If you are planning to submit a New Drug Application (NDA) for an oncology drug product in 2020, revised pediatric study plan requirements could have an impact on the submission. FDA recently released draft guidance on changes to pediatric study requirements put in place by Section 504 of FDARA: FDARA Implementation Guidance for Pediatric Studies of Molecularly Targeted Oncology Drugs: Amendments to Sec. 505B of the FD&C Act (OCE, CDER, CBER; December 2019).
What does this change mean for Sponsors?
At first glance, it could appear that the changes are closing a “loophole” in the requirements laid out by the Pediatric Research Equity Act (PREA). Under the original requirements of PREA, many (perhaps most) new oncological products received an initial Pediatric Study Plan (iPSP) waiver from the PREA requirements to conduct pediatric studies. Waivers were granted because the adult cancer indications sought for the products occurred in small numbers in pediatric patients.
With the passage of the FDA Reauthorization Act (FDARA), many products that would have previously qualified for a waiver must now fulfill PREA requirements:
Section 505B of the FD&C Act, as amended by FDARA, requires that any original NDA or BLA submitted on or after August 18, 2020, for a new active ingredient, must contain reports of molecularly targeted pediatric cancer investigations described in section 505B(a)(3) of the FD&C Act, unless a deferral or waiver of that requirement is granted, if the drug that is the subject of the application is: (1) intended for the treatment of an adult cancer, and (2) directed at a molecular target that the Secretary determines to be substantially relevant to the growth or progression of a pediatric cancer. (Guidance at 88)

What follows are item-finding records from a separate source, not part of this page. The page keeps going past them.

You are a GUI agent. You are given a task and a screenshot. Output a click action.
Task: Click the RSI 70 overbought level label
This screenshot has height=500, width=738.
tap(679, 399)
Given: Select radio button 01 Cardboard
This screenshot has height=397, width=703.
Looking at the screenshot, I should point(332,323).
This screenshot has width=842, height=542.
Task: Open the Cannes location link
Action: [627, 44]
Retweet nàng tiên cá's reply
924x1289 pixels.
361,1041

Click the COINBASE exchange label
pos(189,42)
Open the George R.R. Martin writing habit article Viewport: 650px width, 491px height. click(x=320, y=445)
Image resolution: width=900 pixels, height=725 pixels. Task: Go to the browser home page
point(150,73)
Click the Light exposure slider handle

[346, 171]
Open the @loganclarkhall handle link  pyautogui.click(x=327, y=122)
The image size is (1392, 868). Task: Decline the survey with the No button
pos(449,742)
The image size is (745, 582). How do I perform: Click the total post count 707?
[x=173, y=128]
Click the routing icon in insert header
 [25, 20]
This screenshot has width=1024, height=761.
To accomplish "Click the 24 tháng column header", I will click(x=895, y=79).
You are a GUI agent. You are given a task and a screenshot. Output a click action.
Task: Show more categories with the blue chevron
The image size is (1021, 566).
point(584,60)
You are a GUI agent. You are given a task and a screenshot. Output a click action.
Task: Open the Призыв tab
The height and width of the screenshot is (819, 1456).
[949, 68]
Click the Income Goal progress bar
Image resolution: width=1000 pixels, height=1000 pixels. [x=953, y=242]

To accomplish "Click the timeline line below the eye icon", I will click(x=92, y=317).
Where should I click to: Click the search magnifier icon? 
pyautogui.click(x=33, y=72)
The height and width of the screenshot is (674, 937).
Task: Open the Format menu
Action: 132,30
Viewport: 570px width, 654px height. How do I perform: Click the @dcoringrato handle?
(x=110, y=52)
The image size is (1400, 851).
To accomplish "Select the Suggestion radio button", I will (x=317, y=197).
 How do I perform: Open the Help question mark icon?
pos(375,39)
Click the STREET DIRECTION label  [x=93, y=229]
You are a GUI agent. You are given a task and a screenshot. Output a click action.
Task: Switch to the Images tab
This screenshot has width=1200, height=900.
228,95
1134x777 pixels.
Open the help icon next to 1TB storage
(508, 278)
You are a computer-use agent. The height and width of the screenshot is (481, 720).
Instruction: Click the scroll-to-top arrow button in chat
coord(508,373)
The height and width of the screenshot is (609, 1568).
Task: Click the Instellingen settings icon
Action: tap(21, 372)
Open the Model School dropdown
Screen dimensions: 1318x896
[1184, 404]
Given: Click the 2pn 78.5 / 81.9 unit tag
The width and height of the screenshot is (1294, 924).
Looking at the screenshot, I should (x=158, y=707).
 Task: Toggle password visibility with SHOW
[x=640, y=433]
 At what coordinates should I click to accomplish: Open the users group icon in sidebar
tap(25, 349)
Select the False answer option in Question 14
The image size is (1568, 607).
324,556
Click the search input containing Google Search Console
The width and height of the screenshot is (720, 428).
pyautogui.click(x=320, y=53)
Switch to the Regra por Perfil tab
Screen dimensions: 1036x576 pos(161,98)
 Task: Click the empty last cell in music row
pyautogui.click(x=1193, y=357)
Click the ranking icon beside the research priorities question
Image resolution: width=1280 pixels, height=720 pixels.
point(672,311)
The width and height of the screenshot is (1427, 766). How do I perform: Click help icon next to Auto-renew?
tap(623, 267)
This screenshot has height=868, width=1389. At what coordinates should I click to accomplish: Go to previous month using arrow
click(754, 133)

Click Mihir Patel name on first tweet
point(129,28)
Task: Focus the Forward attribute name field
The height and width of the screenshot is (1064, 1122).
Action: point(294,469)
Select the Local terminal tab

Determining if your program is impacted
As FDA explains in the guidance, the requirements reflect a shift in the scientific and medical factors used to determine which proposed oncological products will require pediatric studies. The shift is from the indication designated for the NDA product, to whether the proposed product has a molecular mechanism of action that could prove effective against pediatric cancer. Thus, the “molecular target” of the product becomes pivotal in determining where pediatric studies will be required.
FDA’s operational definition for the molecular target is:
“For purposes of section 505B of the FD&C Act, the Agency interprets a “molecular target” in cancer drug development as a molecule in human cells (normal or cancer cells) that is intrinsically associated with a particular malignant disease process such as etiology, progression, and/or drug resistance. For a molecule to be considered a molecular target for purposes of section 505B, there should be evidence that addressing the molecule with a drug produces a predictable therapeutic effect resulting in alteration of the disease process.” (Guidance at 125)
FDA will make the determination as to whether a molecular target is substantially relevant to the growth or progression of pediatric cancer:
FDA is responsible for determining whether a molecular target is substantially relevant for purposes of section 505B of the FD&C Act. Molecular targets that lack sufficient evidence for FDA to determine whether they are “substantially relevant” or “not substantially relevant” will not be included in a target list, however, the lists will be updated regularly to reflect additional determinations regarding the relevance of molecular targets. (Guidance at 138)
Initial target lists are available here.
Filing your iPSP waiver or deferral request
If you are planning to submit an iPSP waiver or deferral request, it is important to follow FDA filing guidelines. The iPSP for an anticipated NDA filing typically must be made within 60 calendar days after the end-of-phase 2 meeting or 210 days before the expected filing date of the NDA.